SouthSIDE Glen said:
To be honest I have not chased down just what the difference is between "Average" and "Total" RMS, but the "Average" figure seems to agree the most with the values reported by other tools (e.g. Sonic Foundry's RMS calculator), and is the one I refer to the most.

I'll take an absolutely wild guess that average is the mean of the RMS samples (50ms or whatever), whereas total is the RMS of the entire selection. My algebra is no longer good enough to prove it, but they aren't mathematically equivalent. There is probably some psychoacoustic reason that average RMS is a superior measurement, I imagine.
 
mshilarious said:
I'll take an absolutely wild guess that average is the mean of the RMS samples (50ms or whatever), whereas total is the RMS of the entire selection. My algebra is no longer good enough to prove it, but they aren't mathematically equivalent. There is probably some psychoacoustic reason that average RMS is a superior measurement, I imagine.
Yeah, I figure it's something like that myself. I haven't bothered chasing it down because 1) I have a life :D and 2) the "Average RMS" reading is almost always exactly what what is reported by the RMS calculators in other tools, so for the sake of continuity, I figure that's the one to watch.

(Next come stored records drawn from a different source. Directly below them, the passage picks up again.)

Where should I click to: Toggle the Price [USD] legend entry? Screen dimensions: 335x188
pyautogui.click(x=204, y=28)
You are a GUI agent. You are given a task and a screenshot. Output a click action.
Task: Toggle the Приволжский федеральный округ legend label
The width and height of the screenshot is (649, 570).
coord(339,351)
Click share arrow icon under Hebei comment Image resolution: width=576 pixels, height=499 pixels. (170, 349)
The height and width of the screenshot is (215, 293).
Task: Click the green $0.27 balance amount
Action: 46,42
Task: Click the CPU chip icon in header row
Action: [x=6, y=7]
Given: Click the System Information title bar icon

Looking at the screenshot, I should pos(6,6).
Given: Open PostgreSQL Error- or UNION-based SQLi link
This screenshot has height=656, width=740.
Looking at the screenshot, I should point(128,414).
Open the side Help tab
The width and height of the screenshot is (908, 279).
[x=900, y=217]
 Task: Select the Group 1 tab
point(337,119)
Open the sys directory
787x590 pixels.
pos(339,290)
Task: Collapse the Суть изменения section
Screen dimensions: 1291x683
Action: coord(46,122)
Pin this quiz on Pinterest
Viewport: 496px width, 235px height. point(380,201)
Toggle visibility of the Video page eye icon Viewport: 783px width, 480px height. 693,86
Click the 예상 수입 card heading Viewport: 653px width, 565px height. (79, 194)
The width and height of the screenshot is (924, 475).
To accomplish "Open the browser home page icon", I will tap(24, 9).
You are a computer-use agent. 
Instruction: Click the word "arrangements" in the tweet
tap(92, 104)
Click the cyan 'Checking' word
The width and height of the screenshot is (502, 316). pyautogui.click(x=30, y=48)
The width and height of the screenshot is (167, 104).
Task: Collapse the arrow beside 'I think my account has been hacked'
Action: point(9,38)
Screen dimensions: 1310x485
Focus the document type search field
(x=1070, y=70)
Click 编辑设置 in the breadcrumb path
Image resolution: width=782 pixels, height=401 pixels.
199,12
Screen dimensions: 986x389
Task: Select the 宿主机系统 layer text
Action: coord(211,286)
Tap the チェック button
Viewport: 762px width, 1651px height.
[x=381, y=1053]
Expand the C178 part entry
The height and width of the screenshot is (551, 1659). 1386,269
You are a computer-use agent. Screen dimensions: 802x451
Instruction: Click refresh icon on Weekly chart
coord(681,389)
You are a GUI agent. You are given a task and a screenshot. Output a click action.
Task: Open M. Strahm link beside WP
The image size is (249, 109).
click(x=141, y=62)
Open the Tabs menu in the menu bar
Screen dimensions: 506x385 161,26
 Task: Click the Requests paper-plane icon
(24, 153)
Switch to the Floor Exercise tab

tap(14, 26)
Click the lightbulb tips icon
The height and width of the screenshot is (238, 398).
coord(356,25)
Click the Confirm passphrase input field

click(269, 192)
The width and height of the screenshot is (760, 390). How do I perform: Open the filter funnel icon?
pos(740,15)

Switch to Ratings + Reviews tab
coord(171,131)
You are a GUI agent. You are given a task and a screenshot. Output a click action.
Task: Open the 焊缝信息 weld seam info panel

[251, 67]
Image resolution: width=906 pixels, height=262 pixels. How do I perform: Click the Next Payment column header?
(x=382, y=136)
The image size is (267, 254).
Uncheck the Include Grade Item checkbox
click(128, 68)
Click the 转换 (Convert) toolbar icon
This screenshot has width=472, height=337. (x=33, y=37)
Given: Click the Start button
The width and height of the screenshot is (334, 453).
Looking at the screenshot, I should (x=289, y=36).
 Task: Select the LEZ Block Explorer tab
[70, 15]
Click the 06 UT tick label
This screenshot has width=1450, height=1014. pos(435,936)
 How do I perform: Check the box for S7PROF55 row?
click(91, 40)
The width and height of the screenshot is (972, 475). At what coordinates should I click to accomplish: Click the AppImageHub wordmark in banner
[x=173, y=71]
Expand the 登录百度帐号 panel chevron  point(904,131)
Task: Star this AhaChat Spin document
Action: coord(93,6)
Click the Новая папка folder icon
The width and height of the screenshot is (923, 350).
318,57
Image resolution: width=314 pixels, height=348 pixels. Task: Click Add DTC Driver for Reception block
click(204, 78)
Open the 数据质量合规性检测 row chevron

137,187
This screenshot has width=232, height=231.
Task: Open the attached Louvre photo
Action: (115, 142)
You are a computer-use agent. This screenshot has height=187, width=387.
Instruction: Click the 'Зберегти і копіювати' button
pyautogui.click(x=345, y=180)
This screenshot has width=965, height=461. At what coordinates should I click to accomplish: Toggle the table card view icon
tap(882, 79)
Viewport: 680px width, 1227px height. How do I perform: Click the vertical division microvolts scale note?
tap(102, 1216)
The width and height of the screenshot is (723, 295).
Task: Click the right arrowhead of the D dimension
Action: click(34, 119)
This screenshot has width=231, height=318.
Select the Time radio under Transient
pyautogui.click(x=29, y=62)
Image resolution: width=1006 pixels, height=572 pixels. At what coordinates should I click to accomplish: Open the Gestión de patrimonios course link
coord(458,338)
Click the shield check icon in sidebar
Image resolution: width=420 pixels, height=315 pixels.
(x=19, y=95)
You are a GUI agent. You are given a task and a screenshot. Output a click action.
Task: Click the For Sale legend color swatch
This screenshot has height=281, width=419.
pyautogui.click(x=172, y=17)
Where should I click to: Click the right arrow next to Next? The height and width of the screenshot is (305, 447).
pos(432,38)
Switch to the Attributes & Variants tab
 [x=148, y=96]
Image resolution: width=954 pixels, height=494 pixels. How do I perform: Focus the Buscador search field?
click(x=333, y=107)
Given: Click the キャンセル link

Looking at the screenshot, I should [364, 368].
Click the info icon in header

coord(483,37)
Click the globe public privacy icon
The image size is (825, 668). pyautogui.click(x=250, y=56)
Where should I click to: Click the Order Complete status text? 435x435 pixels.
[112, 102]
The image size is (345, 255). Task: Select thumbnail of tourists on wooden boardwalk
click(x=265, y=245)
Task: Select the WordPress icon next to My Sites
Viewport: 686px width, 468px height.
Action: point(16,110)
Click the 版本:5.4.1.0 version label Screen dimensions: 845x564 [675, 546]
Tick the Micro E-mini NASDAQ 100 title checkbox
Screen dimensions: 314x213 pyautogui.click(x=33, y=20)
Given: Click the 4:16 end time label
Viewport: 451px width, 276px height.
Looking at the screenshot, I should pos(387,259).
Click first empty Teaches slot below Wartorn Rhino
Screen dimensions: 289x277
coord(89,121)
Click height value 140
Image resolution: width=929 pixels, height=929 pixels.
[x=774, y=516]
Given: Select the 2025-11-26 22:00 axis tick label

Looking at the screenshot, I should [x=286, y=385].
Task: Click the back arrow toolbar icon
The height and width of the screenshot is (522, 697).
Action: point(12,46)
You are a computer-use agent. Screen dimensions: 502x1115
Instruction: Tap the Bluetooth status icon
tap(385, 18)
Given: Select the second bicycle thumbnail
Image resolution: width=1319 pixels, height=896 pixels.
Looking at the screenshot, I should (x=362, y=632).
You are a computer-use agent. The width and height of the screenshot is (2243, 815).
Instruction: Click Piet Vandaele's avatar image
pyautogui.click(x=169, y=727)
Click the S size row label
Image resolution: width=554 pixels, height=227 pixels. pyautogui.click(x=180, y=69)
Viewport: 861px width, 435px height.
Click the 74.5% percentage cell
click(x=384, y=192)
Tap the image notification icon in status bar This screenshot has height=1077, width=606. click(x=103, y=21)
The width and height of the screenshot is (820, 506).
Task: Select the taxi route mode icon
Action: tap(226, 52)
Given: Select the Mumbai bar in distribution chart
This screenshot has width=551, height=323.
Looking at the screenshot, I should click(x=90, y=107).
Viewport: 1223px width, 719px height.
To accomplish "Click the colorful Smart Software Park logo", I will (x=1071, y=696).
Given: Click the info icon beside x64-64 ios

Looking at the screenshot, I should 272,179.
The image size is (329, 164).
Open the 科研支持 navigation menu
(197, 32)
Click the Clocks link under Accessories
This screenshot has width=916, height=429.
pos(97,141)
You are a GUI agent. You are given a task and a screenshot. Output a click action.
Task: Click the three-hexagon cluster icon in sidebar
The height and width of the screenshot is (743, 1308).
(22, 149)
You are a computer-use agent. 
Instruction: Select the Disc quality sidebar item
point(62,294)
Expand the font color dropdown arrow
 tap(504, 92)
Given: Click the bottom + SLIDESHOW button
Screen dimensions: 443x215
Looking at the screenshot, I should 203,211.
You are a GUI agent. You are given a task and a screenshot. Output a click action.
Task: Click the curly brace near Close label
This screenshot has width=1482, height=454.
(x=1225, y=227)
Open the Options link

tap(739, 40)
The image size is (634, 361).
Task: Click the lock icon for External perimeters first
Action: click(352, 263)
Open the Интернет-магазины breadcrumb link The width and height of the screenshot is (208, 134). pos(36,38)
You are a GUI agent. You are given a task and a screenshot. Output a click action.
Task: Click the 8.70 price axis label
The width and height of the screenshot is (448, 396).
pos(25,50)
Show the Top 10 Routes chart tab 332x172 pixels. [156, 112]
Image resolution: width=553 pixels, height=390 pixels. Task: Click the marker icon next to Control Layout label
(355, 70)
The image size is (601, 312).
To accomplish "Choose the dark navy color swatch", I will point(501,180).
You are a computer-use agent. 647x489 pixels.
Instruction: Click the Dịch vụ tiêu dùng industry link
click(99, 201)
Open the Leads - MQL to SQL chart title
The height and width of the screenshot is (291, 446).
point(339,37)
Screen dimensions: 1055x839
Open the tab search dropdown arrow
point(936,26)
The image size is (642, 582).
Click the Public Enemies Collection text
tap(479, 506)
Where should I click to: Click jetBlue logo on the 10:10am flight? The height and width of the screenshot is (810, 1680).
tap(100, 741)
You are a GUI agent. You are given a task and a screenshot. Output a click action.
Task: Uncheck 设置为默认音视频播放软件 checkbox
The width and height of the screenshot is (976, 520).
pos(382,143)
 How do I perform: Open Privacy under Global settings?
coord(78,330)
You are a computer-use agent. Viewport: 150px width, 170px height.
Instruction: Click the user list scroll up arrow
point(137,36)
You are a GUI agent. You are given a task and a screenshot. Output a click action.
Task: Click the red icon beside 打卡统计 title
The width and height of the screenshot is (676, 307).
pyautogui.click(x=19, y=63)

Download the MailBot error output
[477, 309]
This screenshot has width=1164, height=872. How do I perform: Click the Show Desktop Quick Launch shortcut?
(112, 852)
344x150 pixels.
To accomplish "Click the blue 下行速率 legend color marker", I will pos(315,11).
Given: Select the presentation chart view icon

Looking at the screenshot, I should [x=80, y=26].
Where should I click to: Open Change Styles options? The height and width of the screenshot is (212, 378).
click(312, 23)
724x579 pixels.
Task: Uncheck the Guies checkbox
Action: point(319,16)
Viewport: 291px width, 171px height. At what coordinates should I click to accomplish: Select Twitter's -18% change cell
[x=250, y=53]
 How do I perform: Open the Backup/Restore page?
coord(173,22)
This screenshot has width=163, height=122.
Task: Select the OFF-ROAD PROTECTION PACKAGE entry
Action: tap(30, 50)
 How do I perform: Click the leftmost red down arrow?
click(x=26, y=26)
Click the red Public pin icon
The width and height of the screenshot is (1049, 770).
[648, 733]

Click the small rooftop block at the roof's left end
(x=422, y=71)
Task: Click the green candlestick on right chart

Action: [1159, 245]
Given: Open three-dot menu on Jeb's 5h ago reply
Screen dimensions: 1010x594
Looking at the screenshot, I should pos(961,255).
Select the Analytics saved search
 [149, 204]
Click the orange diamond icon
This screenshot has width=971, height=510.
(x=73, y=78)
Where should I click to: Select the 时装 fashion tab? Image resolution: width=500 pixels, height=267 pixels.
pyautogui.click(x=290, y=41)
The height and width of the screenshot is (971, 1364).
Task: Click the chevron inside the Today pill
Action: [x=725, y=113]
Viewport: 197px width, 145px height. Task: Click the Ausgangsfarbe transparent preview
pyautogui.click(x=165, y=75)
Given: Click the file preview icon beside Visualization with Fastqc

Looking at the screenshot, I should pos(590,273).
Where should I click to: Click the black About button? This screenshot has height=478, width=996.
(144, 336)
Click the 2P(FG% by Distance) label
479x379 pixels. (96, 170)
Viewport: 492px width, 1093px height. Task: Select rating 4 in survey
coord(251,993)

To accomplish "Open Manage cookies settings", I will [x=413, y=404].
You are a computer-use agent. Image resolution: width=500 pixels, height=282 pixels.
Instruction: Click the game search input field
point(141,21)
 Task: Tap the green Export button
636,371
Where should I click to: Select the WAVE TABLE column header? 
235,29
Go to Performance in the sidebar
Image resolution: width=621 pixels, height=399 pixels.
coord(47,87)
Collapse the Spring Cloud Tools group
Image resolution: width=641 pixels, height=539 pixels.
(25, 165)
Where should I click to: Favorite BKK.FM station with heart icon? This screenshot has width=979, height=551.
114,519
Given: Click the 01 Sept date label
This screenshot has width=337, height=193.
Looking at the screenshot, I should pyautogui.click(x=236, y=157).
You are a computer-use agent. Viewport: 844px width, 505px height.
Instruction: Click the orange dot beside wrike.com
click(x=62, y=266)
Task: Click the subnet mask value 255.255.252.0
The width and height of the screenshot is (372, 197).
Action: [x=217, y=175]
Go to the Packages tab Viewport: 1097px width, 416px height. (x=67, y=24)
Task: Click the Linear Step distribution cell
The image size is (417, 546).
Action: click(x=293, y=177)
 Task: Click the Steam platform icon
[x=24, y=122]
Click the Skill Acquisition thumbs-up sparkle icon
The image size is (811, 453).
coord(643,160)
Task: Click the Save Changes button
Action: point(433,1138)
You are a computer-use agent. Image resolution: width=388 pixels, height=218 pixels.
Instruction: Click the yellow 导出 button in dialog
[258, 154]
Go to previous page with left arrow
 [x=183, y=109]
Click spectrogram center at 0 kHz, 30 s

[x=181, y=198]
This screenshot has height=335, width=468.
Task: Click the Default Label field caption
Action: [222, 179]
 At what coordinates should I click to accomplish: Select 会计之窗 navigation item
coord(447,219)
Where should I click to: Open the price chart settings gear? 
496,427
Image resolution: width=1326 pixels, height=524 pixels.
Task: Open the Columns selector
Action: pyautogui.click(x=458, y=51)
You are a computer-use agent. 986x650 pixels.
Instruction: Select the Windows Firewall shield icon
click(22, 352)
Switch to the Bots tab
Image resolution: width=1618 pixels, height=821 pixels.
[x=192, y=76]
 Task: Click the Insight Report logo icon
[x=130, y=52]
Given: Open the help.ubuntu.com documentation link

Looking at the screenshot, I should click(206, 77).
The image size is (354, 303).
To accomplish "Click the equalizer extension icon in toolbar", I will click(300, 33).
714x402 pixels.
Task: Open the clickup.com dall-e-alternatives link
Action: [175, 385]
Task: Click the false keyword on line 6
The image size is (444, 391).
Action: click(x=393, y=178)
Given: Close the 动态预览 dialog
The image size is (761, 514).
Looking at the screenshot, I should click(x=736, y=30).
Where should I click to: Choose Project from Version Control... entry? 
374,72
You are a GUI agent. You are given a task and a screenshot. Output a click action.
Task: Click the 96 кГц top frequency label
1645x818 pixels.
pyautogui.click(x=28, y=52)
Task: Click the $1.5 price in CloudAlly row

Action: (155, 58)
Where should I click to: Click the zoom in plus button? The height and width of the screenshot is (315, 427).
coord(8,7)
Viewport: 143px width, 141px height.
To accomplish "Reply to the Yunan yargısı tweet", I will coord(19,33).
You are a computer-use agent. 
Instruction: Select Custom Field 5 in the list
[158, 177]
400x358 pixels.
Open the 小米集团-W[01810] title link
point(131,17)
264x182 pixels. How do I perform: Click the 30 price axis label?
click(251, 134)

Not that I really watch RMS levels - especially in Audition - all that much. I occasionally look more as a curiosity and mental reference than anything else during my premastering, which I usually do in Sound Forge.

G.
 
$a1Ty said:
yeah audition is mad, the noise reduction is the bomb among other things

Amen to that...

I have a preset filter in there; I recorded my empty room with all the machinery running, and sampled that noise and saved it as a profile, and now I apply it to any open mic recordgin I do, and bam, room noise is gone!!
 
mshilarious said:
I'll take an absolutely wild guess that average is the mean of the RMS samples (50ms or whatever), whereas total is the RMS of the entire selection. My algebra is no longer good enough to prove it, but they aren't mathematically equivalent. There is probably some psychoacoustic reason that average RMS is a superior measurement, I imagine.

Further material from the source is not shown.